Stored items
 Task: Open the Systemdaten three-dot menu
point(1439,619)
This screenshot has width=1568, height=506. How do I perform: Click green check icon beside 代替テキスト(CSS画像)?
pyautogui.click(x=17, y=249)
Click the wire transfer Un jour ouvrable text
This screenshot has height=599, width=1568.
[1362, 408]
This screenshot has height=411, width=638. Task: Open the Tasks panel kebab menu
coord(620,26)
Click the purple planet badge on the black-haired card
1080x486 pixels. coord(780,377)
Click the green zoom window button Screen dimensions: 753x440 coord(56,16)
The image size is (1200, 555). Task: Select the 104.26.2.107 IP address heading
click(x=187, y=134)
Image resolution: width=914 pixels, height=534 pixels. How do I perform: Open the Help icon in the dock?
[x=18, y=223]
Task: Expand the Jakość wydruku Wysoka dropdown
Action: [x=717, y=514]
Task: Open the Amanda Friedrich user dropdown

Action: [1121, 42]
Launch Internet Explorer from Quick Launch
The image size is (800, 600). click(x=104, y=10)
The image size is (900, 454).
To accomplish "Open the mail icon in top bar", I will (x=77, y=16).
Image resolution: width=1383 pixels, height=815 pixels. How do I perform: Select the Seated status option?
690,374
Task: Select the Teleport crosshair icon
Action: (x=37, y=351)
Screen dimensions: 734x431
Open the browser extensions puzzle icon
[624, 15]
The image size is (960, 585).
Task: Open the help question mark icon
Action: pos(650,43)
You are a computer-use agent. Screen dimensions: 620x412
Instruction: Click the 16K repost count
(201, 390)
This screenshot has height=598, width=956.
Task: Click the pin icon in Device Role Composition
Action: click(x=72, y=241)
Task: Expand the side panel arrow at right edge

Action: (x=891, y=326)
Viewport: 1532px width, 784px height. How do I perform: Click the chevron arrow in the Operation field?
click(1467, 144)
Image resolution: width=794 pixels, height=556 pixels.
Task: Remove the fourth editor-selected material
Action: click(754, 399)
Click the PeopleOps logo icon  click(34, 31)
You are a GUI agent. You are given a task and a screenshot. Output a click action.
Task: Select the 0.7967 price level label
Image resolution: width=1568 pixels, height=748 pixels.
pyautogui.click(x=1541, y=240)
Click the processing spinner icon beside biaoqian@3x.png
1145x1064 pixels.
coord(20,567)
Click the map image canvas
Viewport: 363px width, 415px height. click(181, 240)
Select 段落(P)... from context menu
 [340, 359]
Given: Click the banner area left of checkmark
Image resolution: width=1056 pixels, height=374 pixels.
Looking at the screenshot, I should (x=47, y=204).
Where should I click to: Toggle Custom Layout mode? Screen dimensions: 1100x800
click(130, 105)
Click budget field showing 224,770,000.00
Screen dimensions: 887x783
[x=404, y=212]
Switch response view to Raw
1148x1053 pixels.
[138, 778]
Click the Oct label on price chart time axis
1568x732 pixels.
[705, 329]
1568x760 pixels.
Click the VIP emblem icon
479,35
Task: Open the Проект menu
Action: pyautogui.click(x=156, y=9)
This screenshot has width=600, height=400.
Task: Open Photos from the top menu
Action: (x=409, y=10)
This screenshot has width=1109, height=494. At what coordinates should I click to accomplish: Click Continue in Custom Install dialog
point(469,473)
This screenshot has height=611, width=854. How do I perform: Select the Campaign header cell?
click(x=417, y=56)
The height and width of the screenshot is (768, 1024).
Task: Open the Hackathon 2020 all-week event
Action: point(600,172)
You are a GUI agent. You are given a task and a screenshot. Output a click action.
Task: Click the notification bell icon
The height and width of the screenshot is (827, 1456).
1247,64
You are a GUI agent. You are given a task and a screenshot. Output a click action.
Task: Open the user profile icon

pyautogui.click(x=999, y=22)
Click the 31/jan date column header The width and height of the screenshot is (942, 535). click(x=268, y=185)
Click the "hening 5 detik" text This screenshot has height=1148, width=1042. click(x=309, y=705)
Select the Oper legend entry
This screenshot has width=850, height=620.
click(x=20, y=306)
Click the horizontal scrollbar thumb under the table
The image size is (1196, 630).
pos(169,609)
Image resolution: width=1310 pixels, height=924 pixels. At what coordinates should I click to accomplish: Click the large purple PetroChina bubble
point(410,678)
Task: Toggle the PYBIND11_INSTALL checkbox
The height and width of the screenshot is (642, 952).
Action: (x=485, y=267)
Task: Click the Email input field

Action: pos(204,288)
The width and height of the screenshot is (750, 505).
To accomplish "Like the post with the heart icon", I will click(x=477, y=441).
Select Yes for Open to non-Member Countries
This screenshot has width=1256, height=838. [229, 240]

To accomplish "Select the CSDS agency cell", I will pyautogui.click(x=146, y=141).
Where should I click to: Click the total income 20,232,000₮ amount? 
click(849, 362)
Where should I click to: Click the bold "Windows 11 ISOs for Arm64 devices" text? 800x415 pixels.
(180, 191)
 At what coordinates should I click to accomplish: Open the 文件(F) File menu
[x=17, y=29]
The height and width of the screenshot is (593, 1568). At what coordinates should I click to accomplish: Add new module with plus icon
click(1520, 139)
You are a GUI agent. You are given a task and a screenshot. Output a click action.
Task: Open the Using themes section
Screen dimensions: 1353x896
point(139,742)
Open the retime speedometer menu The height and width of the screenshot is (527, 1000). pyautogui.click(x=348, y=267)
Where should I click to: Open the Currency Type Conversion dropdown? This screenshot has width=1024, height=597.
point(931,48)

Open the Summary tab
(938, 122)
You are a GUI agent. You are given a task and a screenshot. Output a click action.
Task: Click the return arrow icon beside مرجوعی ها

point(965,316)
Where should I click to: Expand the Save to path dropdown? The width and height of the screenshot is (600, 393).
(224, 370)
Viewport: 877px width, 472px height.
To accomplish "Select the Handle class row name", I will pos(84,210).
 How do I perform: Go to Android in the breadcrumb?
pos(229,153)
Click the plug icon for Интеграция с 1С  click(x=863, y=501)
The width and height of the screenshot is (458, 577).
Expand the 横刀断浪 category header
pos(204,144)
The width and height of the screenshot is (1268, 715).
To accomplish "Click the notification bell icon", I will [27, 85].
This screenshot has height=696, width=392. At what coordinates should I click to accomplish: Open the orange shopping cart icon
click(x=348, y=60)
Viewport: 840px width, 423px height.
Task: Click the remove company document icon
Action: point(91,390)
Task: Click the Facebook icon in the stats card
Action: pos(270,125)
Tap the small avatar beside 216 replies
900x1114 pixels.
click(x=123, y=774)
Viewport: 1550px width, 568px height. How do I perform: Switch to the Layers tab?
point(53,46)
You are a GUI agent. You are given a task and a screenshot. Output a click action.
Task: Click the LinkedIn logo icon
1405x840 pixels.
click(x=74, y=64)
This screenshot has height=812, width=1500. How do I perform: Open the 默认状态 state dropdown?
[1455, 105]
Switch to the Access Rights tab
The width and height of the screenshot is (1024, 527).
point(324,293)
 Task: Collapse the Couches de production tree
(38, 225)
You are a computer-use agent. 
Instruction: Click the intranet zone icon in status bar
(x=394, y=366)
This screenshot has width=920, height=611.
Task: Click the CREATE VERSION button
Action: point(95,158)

__Exercise__: All records must be transcribed exactly, with none left out.

__Answer space__:
 Task: Open the Systemdaten three-dot menu
point(1439,619)
This screenshot has width=1568, height=506. How do I perform: Click green check icon beside 代替テキスト(CSS画像)?
pyautogui.click(x=17, y=249)
Click the wire transfer Un jour ouvrable text
This screenshot has height=599, width=1568.
[1362, 408]
This screenshot has height=411, width=638. Task: Open the Tasks panel kebab menu
coord(620,26)
Click the purple planet badge on the black-haired card
1080x486 pixels. coord(780,377)
Click the green zoom window button Screen dimensions: 753x440 coord(56,16)
The image size is (1200, 555). Task: Select the 104.26.2.107 IP address heading
click(x=187, y=134)
Image resolution: width=914 pixels, height=534 pixels. How do I perform: Open the Help icon in the dock?
[x=18, y=223]
Task: Expand the Jakość wydruku Wysoka dropdown
Action: [x=717, y=514]
Task: Open the Amanda Friedrich user dropdown

Action: [1121, 42]
Launch Internet Explorer from Quick Launch
The image size is (800, 600). click(x=104, y=10)
The image size is (900, 454).
To accomplish "Open the mail icon in top bar", I will (x=77, y=16).
Image resolution: width=1383 pixels, height=815 pixels. How do I perform: Select the Seated status option?
690,374
Task: Select the Teleport crosshair icon
Action: (x=37, y=351)
Screen dimensions: 734x431
Open the browser extensions puzzle icon
[624, 15]
The image size is (960, 585).
Task: Open the help question mark icon
Action: pos(650,43)
You are a computer-use agent. Screen dimensions: 620x412
Instruction: Click the 16K repost count
(201, 390)
This screenshot has height=598, width=956.
Task: Click the pin icon in Device Role Composition
Action: click(x=72, y=241)
Task: Expand the side panel arrow at right edge

Action: (x=891, y=326)
Viewport: 1532px width, 784px height. How do I perform: Click the chevron arrow in the Operation field?
click(1467, 144)
Image resolution: width=794 pixels, height=556 pixels.
Task: Remove the fourth editor-selected material
Action: click(754, 399)
Click the PeopleOps logo icon  click(34, 31)
You are a GUI agent. You are given a task and a screenshot. Output a click action.
Task: Select the 0.7967 price level label
Image resolution: width=1568 pixels, height=748 pixels.
pyautogui.click(x=1541, y=240)
Click the processing spinner icon beside biaoqian@3x.png
1145x1064 pixels.
coord(20,567)
Click the map image canvas
Viewport: 363px width, 415px height. click(181, 240)
Select 段落(P)... from context menu
 [340, 359]
Given: Click the banner area left of checkmark
Image resolution: width=1056 pixels, height=374 pixels.
Looking at the screenshot, I should (x=47, y=204).
Where should I click to: Toggle Custom Layout mode? Screen dimensions: 1100x800
click(130, 105)
Click budget field showing 224,770,000.00
Screen dimensions: 887x783
[x=404, y=212]
Switch response view to Raw
1148x1053 pixels.
[138, 778]
Click the Oct label on price chart time axis
1568x732 pixels.
[705, 329]
1568x760 pixels.
Click the VIP emblem icon
479,35
Task: Open the Проект menu
Action: pyautogui.click(x=156, y=9)
This screenshot has width=600, height=400.
Task: Open Photos from the top menu
Action: (x=409, y=10)
This screenshot has width=1109, height=494. At what coordinates should I click to accomplish: Click Continue in Custom Install dialog
point(469,473)
This screenshot has height=611, width=854. How do I perform: Select the Campaign header cell?
click(x=417, y=56)
The height and width of the screenshot is (768, 1024).
Task: Open the Hackathon 2020 all-week event
Action: point(600,172)
You are a GUI agent. You are given a task and a screenshot. Output a click action.
Task: Click the notification bell icon
The height and width of the screenshot is (827, 1456).
1247,64
You are a GUI agent. You are given a task and a screenshot. Output a click action.
Task: Open the user profile icon

pyautogui.click(x=999, y=22)
Click the 31/jan date column header The width and height of the screenshot is (942, 535). click(x=268, y=185)
Click the "hening 5 detik" text This screenshot has height=1148, width=1042. click(x=309, y=705)
Select the Oper legend entry
This screenshot has width=850, height=620.
click(x=20, y=306)
Click the horizontal scrollbar thumb under the table
The image size is (1196, 630).
pos(169,609)
Image resolution: width=1310 pixels, height=924 pixels. At what coordinates should I click to accomplish: Click the large purple PetroChina bubble
point(410,678)
Task: Toggle the PYBIND11_INSTALL checkbox
The height and width of the screenshot is (642, 952).
Action: (x=485, y=267)
Task: Click the Email input field

Action: pos(204,288)
The width and height of the screenshot is (750, 505).
To accomplish "Like the post with the heart icon", I will click(x=477, y=441).
Select Yes for Open to non-Member Countries
This screenshot has width=1256, height=838. [229, 240]

To accomplish "Select the CSDS agency cell", I will pyautogui.click(x=146, y=141).
Where should I click to: Click the total income 20,232,000₮ amount? 
click(849, 362)
Where should I click to: Click the bold "Windows 11 ISOs for Arm64 devices" text? 800x415 pixels.
(180, 191)
 At what coordinates should I click to accomplish: Open the 文件(F) File menu
[x=17, y=29]
The height and width of the screenshot is (593, 1568). At what coordinates should I click to accomplish: Add new module with plus icon
click(1520, 139)
You are a GUI agent. You are given a task and a screenshot. Output a click action.
Task: Open the Using themes section
Screen dimensions: 1353x896
point(139,742)
Open the retime speedometer menu The height and width of the screenshot is (527, 1000). pyautogui.click(x=348, y=267)
Where should I click to: Open the Currency Type Conversion dropdown? This screenshot has width=1024, height=597.
point(931,48)

Open the Summary tab
(938, 122)
You are a GUI agent. You are given a task and a screenshot. Output a click action.
Task: Click the return arrow icon beside مرجوعی ها

point(965,316)
Where should I click to: Expand the Save to path dropdown? The width and height of the screenshot is (600, 393).
(224, 370)
Viewport: 877px width, 472px height.
To accomplish "Select the Handle class row name", I will pos(84,210).
 How do I perform: Go to Android in the breadcrumb?
pos(229,153)
Click the plug icon for Интеграция с 1С  click(x=863, y=501)
The width and height of the screenshot is (458, 577).
Expand the 横刀断浪 category header
pos(204,144)
The width and height of the screenshot is (1268, 715).
To accomplish "Click the notification bell icon", I will [27, 85].
This screenshot has height=696, width=392. At what coordinates should I click to accomplish: Open the orange shopping cart icon
click(x=348, y=60)
Viewport: 840px width, 423px height.
Task: Click the remove company document icon
Action: point(91,390)
Task: Click the Facebook icon in the stats card
Action: pos(270,125)
Tap the small avatar beside 216 replies
900x1114 pixels.
click(x=123, y=774)
Viewport: 1550px width, 568px height. How do I perform: Switch to the Layers tab?
point(53,46)
You are a GUI agent. You are given a task and a screenshot. Output a click action.
Task: Click the LinkedIn logo icon
1405x840 pixels.
click(x=74, y=64)
This screenshot has height=812, width=1500. How do I perform: Open the 默认状态 state dropdown?
[1455, 105]
Switch to the Access Rights tab
The width and height of the screenshot is (1024, 527).
point(324,293)
 Task: Collapse the Couches de production tree
(38, 225)
You are a computer-use agent. 
Instruction: Click the intranet zone icon in status bar
(x=394, y=366)
This screenshot has width=920, height=611.
Task: Click the CREATE VERSION button
Action: point(95,158)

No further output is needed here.